PROBLEM DETAILS
Quote the stretch of the records from the line containing "Task: Select the Otherwise branch block" through the end of the records, both ends included, with every line reproduced exactly.

(begin)

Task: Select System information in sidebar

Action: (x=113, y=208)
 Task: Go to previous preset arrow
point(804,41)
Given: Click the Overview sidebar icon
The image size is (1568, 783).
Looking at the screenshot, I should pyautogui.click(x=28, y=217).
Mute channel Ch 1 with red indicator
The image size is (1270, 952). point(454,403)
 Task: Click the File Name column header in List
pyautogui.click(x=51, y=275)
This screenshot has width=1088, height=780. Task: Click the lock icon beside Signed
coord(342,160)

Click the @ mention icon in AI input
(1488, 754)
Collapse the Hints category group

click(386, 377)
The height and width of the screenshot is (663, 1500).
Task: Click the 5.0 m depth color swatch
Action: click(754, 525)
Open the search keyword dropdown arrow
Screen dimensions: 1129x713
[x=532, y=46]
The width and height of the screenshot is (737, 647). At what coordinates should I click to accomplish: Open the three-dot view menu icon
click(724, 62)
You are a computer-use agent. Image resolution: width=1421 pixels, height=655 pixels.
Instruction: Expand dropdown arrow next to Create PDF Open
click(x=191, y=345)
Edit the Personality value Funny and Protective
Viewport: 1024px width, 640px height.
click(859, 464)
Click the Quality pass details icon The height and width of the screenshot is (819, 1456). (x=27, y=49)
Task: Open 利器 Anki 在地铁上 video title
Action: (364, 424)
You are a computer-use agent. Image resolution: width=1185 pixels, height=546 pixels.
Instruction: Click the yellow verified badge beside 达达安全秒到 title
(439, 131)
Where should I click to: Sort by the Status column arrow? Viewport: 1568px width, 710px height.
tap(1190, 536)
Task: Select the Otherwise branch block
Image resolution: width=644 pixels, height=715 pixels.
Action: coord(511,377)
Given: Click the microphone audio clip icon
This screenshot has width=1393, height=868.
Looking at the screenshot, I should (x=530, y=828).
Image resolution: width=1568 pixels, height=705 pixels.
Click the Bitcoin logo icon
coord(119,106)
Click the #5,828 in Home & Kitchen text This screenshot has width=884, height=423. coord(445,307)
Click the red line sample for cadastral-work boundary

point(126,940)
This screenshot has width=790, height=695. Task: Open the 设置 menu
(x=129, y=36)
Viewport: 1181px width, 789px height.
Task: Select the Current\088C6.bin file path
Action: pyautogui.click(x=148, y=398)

(end)

RESPONSE TO THE TASK
Task: Select the Otherwise branch block
Image resolution: width=644 pixels, height=715 pixels.
Action: coord(511,377)
Given: Click the microphone audio clip icon
This screenshot has width=1393, height=868.
Looking at the screenshot, I should (x=530, y=828).
Image resolution: width=1568 pixels, height=705 pixels.
Click the Bitcoin logo icon
coord(119,106)
Click the #5,828 in Home & Kitchen text This screenshot has width=884, height=423. coord(445,307)
Click the red line sample for cadastral-work boundary

point(126,940)
This screenshot has width=790, height=695. Task: Open the 设置 menu
(x=129, y=36)
Viewport: 1181px width, 789px height.
Task: Select the Current\088C6.bin file path
Action: pyautogui.click(x=148, y=398)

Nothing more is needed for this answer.